Но она только вздохнула, убирая за ухо выбившуюся из некрепкого узла на затылке жирную прядь. И вернувшись вечером домой, Колобок сам, без приглашения, проследовал в «залу» с уже расстеленной в его ожидании нарядной скатертью на столе и с отсутствием каких-либо признаков детей по щелям и углам, ел блины – с одной стороны подгоревшие, с другой – недожаренные, запивал компотом, аккуратно выплевывая черенки и косточки. Читал на ночь мальчикам, тихо появившимся сразу в ночных сорочках, словно ниоткуда. Вешал свою одежду на спинку стула у массивной двуспальной кровати. Носки вкладывал в туфли. Утром пил какао с молоком. Ходил по делам. Следил за ручкой с вечным пером в руках у товарища Глебова, которой тот водил по карте, и строго глядел из-под фуражки с красной звездой, периодически округляя тонкие бледные губы под соломенными усами. И думал тем временем: «Къеркегор говорит, что Абсолютное есть то, что разъединяет, а не соединяет…»

И однажды, воскресным утром, когда Галина Степановна была на базаре, а мальчики сидели на кухне тихо-тихо, друг напротив друга, и что-то писали, поскрипывая карандашами, Колобок взял свой небольшой дорожный саквояж и ушел, не прощаясь.

Галина Степановна, запыхавшись, тяжело топая, вошла в квартиру, бросила сумки на пол так, что одна перекосилась, и из нее покатились, следя сухим черноземом, картофельные клубни. Загремела на кухне сковородками и кастрюлями. Всегда получалось, что еды – шиш с маком, а посуды грязной отчего-то немерено, все поверхности заняты. Пока возилась, наступила на деревяшку с приделанными колесиками, ругнулась грубо, швырнула о стенку, колесики отпали. Как всегда ниоткуда, будто призраки, появились сыновья. Собрали колесики, и только из коридора один раз коротко кто-то всхлипнул, а Галина Степановна досадовала, что снова так долго обед выходит, и странно, что не пришел еще, хотя пора бы… и хотя хорошо, что нету до сих пор – успеет стол накрыть. На скатерти жирное пятно в этот раз уже не отстиралось и серело на самом видном месте. Пришлось заставить чем-то. Из-за заминки во времени делать было нечего, и появилась возможность контролировать мясо в жарочном шкафу, периодически орошая его подливкой с маринадом. В этом-то и заключался, оказывается, секрет мяса, понятый Галиной Степановной только сейчас, на тридцать втором году жизни. Отрезая мальчикам по кусочку, аж диву давалась – нож входил в мясо, словно в масло.
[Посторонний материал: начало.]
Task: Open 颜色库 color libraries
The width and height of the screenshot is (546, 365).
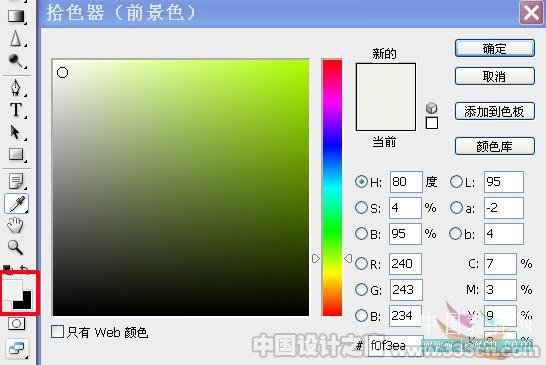Action: click(494, 146)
Ребята поели, а Колобка все не было.

Уже вечерело, и мясо давно остыло, хотя оставалось все таким же мягким. «Чернослива бы к нему…» – размышляла Галина Степановна, рассеянно глядя в окно.

Рассвело. Мальчики заснули в уличной одежде, не расстилая постелей. Всю ночь в коридоре и на кухне горел свет. Мясо и утром было таким же мягким.

Галина Степановна подумала, что чернослив можно было бы смело заменить изюмом или урюком, да хоть брусничным вареньем – и уже иным голосом, с надрывом вспыхнуло в ней и тут же все померкло под протяжным: «Господи-и-и-и-и, ушел-то!.. ушел…»

В полночь, когда пошли уже вторые сутки сидения рядом с мясом у окна, к ней подошли сыновья и молча обняли – один спереди, другой со спины, и прижались щеками к спине и к груди, слушая, как она тяжело дышит, как обиженно бьется ее сердце, какой надрывный вопль сидит там, внутри – и были счастливы, аж вздыхали, что она все-таки тут, с ними, и будет еще долго, никуда не деваясь.